TAREFAS DO EXERCÍCIO —
1/ Reproduza sem mudanças o trecho do texto sobre os profissionais de saúde na pandemia que vai de "Jamile São Thiago, médica" até "rede de apoio.".
2/ No texto sobre os profissionais de saúde na pandemia, por que Jamile São Thiago chegou a ficar 12 horas sem comer, beber água ou ir ao banheiro? Responda em uma a três frases.

TEXTO —

= = = = = = =

Ainda que seja motivo de frustração, observar o comportamento de indiferença ao vírus divide as preocupações com o medo de se contaminar e com o testemunho diário de óbitos pela doença.
Jamile São Thiago, médica plantonista na unidade de saúde Parque São Cristóvão, em Salvado, conta que já chegou a ficar 12 horas sem comer, beber água ou ir ao banheiro por medo de se contaminar ao retirar o Equipamento de Proteção Individual. Desde o início da pandemia, ela chegou a trabalhar em quatro unidades de atendimento diferentes.
“Quando trabalhava na UPA em Feira de Santana, ainda não havia divisão entre pacientes sintomáticos e outros doentes. A cada paciente que chegava, tínhamos que parar tudo, fazer a higienização, trocar avental, máscara e touca. O processo de paramentar e desparamentar o tempo todo era um dos mais estressantes”, lembra Jamile.
A falta de contato físico também contribui com a sobrecarga emocional. É o que conta a médica, que está há quatro meses sem visitar a família e faz sessões de terapia semanais para ampliar sua rede de apoio.
A psicóloga Maria José Carballal é voluntária da rede de acolhimento da Secretaria Municipal de Saúde de Salvador e aponta que as demandas dos profissionais da saúde são diferentes da maioria da população durante a pandemia.
“É uma situação de ameaça de contaminação e sobrecarga de trabalho. Além da intervenção de cuidados, eles também têm que dar conta da intervenção emocional dos pacientes que também estão por conta deles. Isso e a sensação de impotência diante da quantidade de mortos é o que faz a equipe sofrer”, afirma Maria José.

= = = = = = =

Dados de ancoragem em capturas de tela
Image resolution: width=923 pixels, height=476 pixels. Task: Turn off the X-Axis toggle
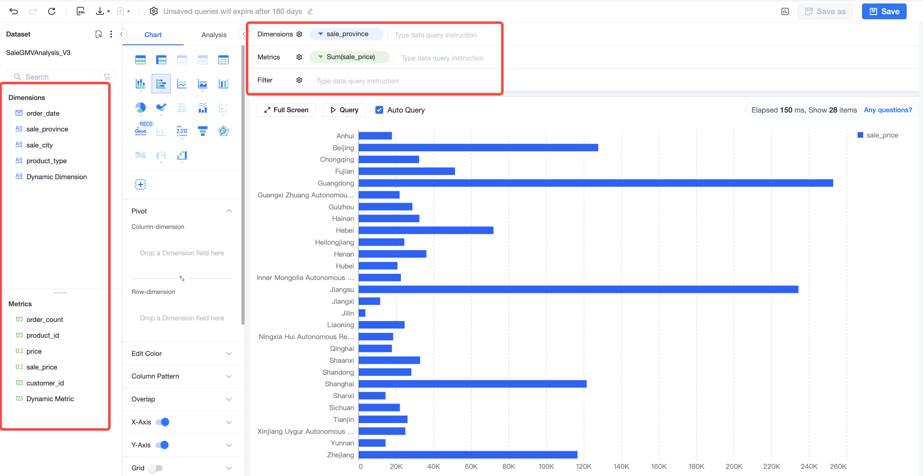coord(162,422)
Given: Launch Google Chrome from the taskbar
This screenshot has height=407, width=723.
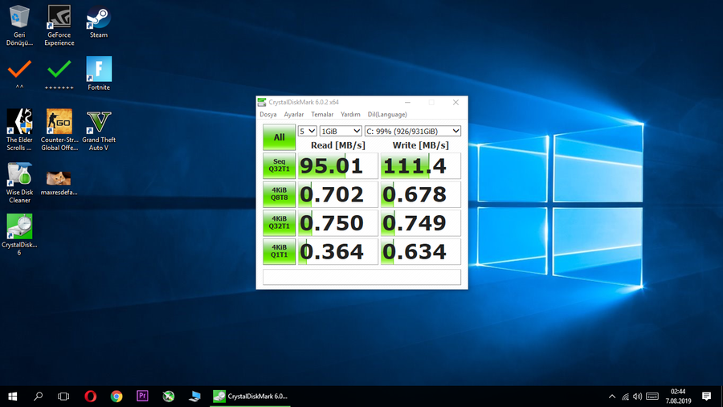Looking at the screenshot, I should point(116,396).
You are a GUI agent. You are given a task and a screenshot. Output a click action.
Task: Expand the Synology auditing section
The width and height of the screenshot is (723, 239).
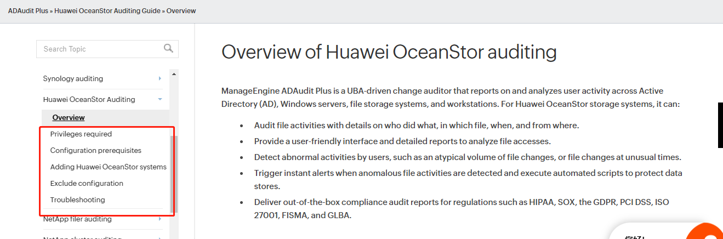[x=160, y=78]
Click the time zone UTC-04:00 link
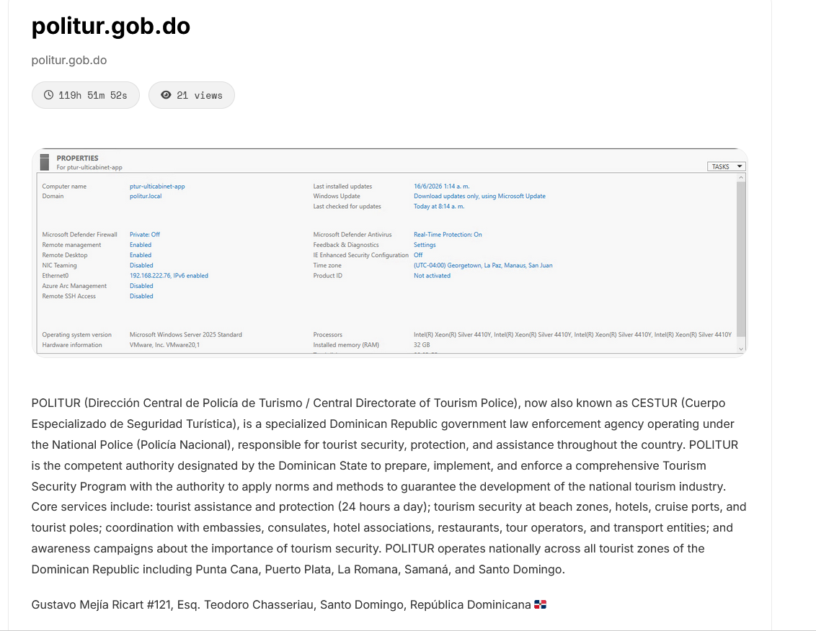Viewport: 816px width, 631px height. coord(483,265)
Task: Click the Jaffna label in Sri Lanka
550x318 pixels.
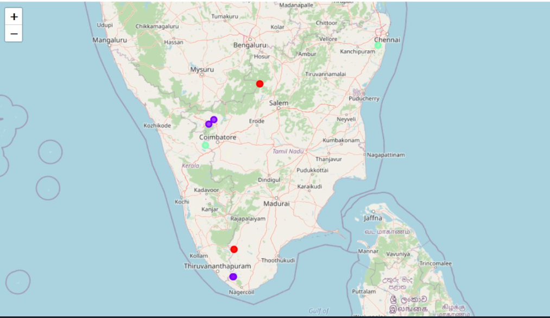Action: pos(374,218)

= = = = = = =

RESPOSTAS DO EXERCÍCIO —
1/
Jamile São Thiago, médica plantonista na unidade de saúde Parque São Cristóvão, em Salvado, conta que já chegou a ficar 12 horas sem comer, beber água ou ir ao banheiro por medo de se contaminar ao retirar o Equipamento de Proteção Individual. Desde o início da pandemia, ela chegou a trabalhar em quatro unidades de atendimento diferentes.
“Quando trabalhava na UPA em Feira de Santana, ainda não havia divisão entre pacientes sintomáticos e outros doentes. A cada paciente que chegava, tínhamos que parar tudo, fazer a higienização, trocar avental, máscara e touca. O processo de paramentar e desparamentar o tempo todo era um dos mais estressantes”, lembra Jamile.
A falta de contato físico também contribui com a sobrecarga emocional. É o que conta a médica, que está há quatro meses sem visitar a família e faz sessões de terapia semanais para ampliar sua rede de apoio.

2/ Ela tinha medo de se contaminar ao retirar o Equipamento de Proteção Individual.